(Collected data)

◇ ◇ ◇

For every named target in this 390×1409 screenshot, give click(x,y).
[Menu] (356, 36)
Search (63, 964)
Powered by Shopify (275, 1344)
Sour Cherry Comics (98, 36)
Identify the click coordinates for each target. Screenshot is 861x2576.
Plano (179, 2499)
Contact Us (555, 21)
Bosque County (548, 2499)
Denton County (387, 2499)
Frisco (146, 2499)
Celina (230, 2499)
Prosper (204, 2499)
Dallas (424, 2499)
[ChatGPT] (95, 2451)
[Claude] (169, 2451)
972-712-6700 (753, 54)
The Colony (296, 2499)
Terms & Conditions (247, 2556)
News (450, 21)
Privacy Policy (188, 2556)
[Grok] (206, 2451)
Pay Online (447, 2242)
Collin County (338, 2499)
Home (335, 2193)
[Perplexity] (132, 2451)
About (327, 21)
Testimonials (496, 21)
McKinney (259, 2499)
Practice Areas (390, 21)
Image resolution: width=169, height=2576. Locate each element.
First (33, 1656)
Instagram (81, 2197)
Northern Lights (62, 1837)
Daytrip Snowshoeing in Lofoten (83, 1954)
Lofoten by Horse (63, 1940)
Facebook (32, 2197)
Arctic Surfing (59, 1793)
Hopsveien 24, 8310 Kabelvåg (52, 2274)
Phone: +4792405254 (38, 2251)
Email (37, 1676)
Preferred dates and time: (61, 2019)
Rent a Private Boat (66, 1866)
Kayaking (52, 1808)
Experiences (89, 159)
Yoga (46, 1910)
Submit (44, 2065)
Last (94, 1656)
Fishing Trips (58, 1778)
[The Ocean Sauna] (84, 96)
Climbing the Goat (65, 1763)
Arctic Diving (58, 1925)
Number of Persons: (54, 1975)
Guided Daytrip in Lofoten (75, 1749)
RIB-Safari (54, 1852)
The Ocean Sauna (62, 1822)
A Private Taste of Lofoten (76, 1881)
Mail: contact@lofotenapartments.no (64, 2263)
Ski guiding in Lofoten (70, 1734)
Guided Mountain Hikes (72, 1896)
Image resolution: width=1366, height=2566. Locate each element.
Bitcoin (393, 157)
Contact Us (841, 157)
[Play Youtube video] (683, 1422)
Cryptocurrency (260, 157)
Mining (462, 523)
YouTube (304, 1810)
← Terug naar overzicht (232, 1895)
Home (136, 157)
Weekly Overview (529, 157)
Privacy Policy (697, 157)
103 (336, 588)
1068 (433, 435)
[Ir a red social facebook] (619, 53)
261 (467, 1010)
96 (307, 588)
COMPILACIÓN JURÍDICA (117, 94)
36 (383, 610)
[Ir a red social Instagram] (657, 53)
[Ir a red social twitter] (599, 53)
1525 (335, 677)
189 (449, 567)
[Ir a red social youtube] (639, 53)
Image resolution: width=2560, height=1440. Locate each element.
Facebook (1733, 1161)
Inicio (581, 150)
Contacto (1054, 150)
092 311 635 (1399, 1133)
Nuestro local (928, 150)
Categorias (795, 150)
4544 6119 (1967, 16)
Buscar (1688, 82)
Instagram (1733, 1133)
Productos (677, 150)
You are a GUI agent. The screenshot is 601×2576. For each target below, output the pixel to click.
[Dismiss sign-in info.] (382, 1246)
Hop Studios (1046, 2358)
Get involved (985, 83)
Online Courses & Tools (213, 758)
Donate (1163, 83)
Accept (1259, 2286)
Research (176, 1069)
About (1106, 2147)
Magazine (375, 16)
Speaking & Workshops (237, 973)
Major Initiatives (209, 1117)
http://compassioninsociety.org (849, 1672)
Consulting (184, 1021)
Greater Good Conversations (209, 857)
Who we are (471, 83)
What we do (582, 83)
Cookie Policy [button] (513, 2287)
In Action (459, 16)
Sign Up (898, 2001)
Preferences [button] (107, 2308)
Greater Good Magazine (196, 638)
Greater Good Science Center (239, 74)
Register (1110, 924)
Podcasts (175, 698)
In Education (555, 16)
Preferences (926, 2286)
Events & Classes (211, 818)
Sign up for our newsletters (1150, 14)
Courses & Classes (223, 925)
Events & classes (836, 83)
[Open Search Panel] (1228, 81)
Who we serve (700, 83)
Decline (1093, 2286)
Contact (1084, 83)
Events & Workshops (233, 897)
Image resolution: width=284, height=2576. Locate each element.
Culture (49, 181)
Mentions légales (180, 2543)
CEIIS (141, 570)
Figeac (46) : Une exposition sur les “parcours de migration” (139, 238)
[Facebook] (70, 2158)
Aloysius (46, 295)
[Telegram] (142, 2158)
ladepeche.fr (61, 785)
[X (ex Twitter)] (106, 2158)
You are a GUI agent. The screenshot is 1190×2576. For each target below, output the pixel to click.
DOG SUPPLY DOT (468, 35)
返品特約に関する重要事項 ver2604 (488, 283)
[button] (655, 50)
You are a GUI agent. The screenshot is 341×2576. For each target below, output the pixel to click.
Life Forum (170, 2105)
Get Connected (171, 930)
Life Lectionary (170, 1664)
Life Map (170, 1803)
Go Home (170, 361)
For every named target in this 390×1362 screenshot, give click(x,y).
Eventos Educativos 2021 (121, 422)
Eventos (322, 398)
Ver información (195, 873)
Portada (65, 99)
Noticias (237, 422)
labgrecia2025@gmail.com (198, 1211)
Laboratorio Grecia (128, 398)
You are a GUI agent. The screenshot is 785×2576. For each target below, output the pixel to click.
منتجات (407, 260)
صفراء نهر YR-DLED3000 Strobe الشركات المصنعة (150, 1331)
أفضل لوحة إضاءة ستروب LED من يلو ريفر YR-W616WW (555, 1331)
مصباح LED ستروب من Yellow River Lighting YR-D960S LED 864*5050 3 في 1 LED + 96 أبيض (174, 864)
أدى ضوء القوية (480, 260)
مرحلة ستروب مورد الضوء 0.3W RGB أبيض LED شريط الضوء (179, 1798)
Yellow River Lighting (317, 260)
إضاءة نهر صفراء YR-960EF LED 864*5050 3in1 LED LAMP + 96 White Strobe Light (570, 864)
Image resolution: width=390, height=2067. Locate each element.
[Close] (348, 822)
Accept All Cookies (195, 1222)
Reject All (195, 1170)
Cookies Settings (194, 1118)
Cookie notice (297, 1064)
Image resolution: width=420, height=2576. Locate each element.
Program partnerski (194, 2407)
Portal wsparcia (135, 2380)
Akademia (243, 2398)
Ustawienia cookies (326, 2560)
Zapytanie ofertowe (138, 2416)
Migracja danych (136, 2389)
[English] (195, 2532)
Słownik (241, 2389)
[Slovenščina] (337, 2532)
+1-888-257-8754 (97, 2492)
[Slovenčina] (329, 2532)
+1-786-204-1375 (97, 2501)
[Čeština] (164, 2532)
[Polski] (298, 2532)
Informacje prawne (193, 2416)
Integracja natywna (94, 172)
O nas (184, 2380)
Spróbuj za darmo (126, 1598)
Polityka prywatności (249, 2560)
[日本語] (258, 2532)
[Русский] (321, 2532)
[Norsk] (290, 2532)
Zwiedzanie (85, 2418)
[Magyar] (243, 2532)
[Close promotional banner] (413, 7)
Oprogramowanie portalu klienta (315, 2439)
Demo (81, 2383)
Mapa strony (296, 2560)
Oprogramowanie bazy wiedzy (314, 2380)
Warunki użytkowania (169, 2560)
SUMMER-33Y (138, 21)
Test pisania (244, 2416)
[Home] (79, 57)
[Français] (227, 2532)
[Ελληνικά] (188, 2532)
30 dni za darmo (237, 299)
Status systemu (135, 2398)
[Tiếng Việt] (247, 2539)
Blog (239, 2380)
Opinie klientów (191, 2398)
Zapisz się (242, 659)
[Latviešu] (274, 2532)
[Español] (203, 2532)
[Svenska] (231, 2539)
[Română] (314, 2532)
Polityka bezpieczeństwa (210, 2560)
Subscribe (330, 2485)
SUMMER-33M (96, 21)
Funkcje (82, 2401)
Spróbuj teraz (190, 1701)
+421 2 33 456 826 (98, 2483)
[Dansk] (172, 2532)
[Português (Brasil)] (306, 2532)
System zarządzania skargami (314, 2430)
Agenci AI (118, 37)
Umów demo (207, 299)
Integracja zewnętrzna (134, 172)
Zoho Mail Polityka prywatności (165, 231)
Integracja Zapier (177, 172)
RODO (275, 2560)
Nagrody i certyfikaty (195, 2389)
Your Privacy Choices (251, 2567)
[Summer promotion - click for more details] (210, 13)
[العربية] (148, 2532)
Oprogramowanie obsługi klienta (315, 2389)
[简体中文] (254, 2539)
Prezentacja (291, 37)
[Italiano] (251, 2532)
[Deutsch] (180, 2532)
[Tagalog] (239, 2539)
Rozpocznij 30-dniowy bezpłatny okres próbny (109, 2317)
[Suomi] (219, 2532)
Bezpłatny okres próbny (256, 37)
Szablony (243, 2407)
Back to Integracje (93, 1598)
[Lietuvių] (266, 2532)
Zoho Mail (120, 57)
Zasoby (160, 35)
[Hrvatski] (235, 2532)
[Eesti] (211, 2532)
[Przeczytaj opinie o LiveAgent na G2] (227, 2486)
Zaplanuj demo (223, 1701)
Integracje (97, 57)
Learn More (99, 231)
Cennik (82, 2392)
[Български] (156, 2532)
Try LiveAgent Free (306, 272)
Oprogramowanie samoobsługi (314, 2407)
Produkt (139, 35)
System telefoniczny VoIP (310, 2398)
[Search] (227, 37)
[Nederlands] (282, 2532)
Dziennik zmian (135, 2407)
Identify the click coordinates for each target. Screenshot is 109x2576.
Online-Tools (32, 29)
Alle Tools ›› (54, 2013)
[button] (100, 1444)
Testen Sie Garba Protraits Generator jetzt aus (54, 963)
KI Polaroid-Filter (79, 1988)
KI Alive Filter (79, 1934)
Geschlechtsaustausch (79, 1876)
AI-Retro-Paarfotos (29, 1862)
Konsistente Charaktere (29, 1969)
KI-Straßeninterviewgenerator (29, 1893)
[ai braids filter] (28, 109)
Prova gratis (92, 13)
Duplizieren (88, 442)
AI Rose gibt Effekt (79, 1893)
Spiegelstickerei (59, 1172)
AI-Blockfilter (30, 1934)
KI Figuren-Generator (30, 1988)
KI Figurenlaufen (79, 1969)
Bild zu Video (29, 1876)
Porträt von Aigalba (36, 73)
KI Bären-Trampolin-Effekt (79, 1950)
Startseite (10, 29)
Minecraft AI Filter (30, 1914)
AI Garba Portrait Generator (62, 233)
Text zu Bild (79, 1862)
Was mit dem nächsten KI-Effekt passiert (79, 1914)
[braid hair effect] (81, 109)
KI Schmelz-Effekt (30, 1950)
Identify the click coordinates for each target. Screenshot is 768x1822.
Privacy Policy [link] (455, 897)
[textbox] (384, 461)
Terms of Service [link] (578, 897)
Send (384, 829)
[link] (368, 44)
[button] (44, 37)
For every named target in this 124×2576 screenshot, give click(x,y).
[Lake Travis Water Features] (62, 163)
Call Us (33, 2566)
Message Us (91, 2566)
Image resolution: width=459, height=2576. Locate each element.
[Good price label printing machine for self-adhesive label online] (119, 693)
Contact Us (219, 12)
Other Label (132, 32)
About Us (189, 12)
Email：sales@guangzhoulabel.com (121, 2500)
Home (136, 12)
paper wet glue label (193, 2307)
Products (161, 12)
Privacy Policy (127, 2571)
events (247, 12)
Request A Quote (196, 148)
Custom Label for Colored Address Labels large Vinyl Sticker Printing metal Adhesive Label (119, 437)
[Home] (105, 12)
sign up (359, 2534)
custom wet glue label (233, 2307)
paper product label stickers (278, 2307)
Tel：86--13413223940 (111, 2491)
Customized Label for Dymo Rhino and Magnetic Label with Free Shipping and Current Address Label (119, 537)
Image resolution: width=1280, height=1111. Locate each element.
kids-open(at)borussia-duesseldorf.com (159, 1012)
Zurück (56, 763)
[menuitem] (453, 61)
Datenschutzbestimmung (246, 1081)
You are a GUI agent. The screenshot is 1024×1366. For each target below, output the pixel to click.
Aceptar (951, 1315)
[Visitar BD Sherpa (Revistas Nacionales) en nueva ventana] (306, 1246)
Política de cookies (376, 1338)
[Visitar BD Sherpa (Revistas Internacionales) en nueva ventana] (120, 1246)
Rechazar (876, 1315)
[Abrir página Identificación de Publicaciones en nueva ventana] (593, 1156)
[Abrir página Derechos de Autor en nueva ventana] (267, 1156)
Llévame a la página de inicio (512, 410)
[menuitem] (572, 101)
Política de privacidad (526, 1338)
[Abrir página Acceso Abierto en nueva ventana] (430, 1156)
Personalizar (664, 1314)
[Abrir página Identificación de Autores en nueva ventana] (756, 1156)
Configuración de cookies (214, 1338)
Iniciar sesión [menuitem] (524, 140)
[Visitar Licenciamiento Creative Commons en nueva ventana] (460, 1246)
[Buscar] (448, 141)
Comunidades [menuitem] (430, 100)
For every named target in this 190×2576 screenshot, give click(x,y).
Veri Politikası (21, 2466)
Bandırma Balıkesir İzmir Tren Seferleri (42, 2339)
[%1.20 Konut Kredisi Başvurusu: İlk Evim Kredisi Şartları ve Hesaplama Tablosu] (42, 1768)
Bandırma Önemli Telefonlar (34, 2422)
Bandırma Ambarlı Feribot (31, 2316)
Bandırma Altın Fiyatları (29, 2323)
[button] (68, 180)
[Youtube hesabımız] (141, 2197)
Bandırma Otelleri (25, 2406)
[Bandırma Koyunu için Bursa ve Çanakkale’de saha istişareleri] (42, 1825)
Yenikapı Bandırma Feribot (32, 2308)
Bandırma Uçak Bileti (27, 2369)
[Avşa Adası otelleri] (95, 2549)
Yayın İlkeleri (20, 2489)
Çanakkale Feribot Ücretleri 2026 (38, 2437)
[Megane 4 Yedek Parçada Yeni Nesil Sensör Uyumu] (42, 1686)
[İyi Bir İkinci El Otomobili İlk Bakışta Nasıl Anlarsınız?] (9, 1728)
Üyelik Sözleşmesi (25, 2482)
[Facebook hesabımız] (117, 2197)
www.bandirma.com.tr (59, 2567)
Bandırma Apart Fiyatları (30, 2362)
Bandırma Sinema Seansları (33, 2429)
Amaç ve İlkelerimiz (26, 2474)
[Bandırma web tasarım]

◇ ◇ ◇

WHAT IS NEEDED:
In the data above, find the line with "Instagram (1733, 1133)" and the line with "Research (176, 1069)". Retype both, plus every line between them, exactly.

ANSWER FOR THIS EXERCISE:
Instagram (1733, 1133)
Productos (677, 150)
You are a GUI agent. The screenshot is 601×2576. For each target below, output the pixel to click.
[Dismiss sign-in info.] (382, 1246)
Hop Studios (1046, 2358)
Get involved (985, 83)
Online Courses & Tools (213, 758)
Donate (1163, 83)
Accept (1259, 2286)
Research (176, 1069)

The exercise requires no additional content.